Basra tensions

ONE would not expect militants responsible for fresh violence in Basra to be too impressed or intimidated by Prime Minister Nouri Al Maliki’s 72-hour ultimatum to lay down arms or face “severe penalties”.



Taking on government forces after breaking the peace that had held for more than half a year, Mehdi army loyalists were no doubt prepared for a fight to the end, which leaves little pressure in the government’s ‘or else’ warning.

This particular episode of renewed hostility comes at an awkward time for a White House already struggling with justifying continuous postponements in wrapping up the controversial troop surge. Though the surge was in no way successful in ending the violence, the hundreds of thousands on the streets did force a reduction in fighting, primarily because of the time-barred nature of the initiative that militants responded to with a wait-it-out strategy. Also, a major reason for the temporary reduction was Shia clerics’ half-year peace deal with the occupying forces.

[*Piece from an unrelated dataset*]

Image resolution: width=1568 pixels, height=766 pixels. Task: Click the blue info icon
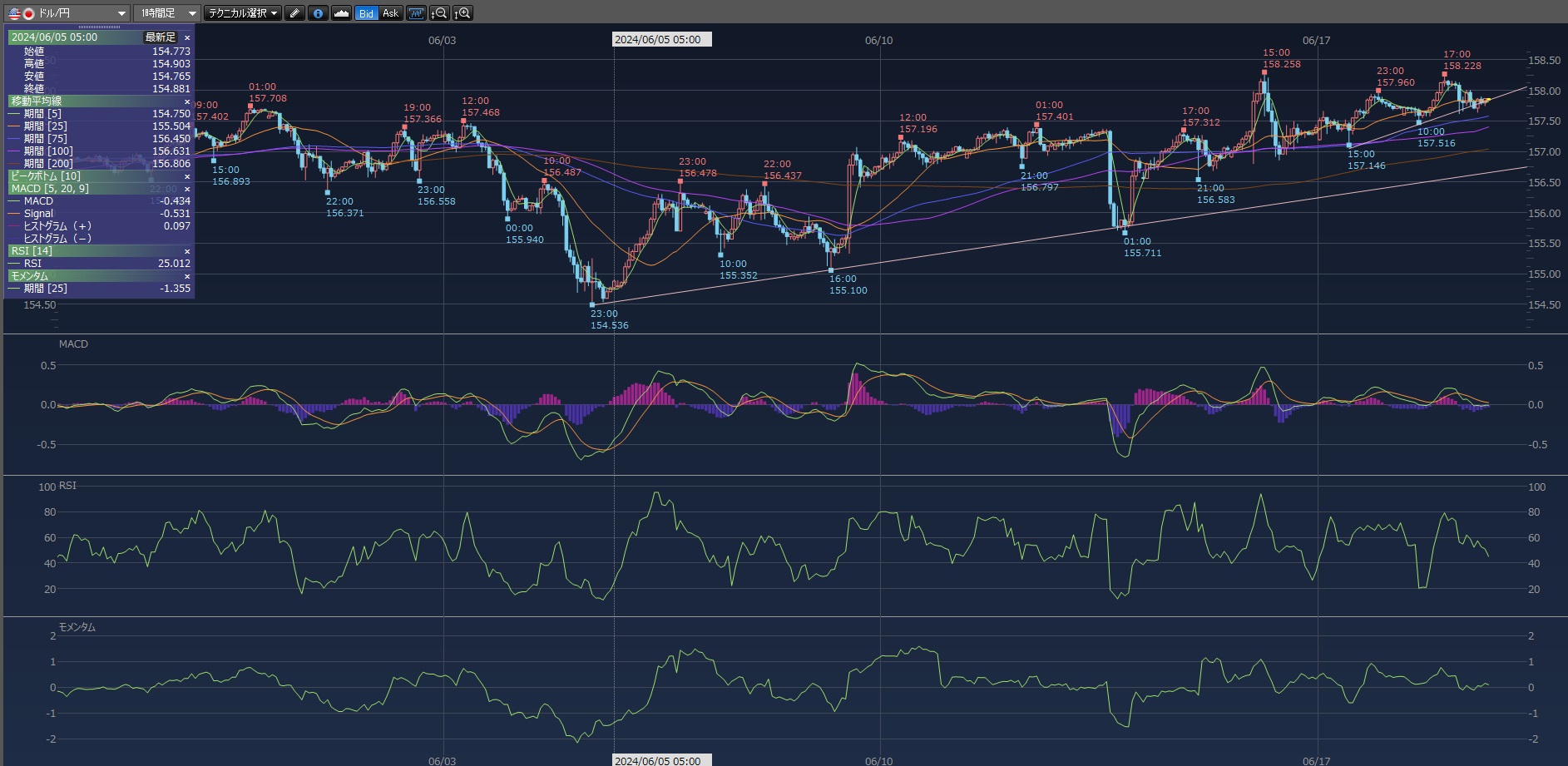[x=318, y=13]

Now, with the surge’s mandated period over and the signs of renewed violence preventing the scheduled pullout, the Sadr-triggered unrest is well timed from the militants’ point of view, especially since the fighting is spilling over into other cities, including Baghdad. While adding to the incalculable horror of ordinary Iraqis, latest developments vindicate critics’ fierce questioning of the surge a year ago, asking what could be achieved by further pressuring an already overextended US army to only delay the day of reckoning.

The billions spent on what has proved a useless exercise over the last year would have been much better used in restoring elements of daily life still eluding most Iraqis, like water and power. Dubbing the surge a success, as President Bush and Vice-President Cheney have made a habit of doing lately, implies advocating permanent settlement of the increased lot inside Iraq, a clearly unviable strategy.

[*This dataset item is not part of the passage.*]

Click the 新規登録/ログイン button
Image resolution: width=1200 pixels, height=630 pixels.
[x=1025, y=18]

The biggest problem delaying meaningful progress in Iraq is the present White House’s mindset that does not allow for admitting glaring mistakes responsible for much of the carnage. Even as the insurgency has assumed a life of its own, and bickering factions no longer necessarily need foreign and government troops to whet their appetite, official strategy makes no room for a thorough policy-revision.

One can only lament the unending downturn at play in Iraq with no manner of comforting sufficing for the Iraqi people, which is understandable. As Basra burns it evokes poignant memories of a time that now seems long gone, when its Shatt al-Arab waterway setting and central location for commerce and oil exports made it a bustling hub of activity. Even if curfews and troop deployments force temporary lids on fighting, wider tensions do not appear easing even in the long run.